PROVIDED DATA START
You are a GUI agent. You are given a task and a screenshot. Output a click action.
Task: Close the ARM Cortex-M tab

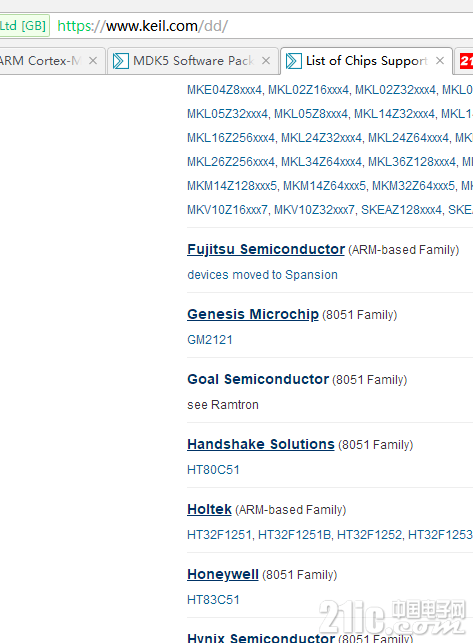pos(93,61)
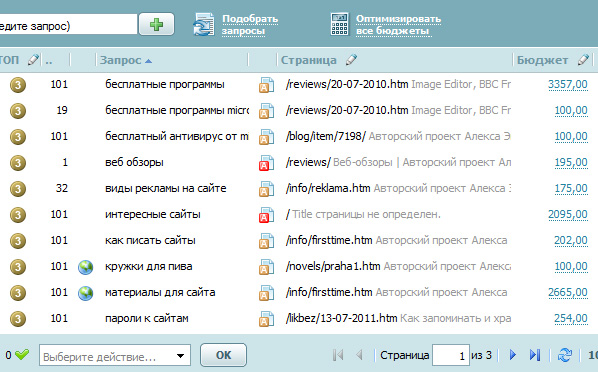The image size is (598, 372).
Task: Click the globe icon next to кружки для пива
Action: 85,267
PROVIDED DATA END
## WHAT TO WORK ON
Output the records exactly, pictures excluded.

## REPLY
You are a GUI agent. You are given a task and a screenshot. Output a click action.
Task: Close the ARM Cortex-M tab

pos(93,61)
The image size is (598, 372).
Task: Click the globe icon next to кружки для пива
Action: 85,267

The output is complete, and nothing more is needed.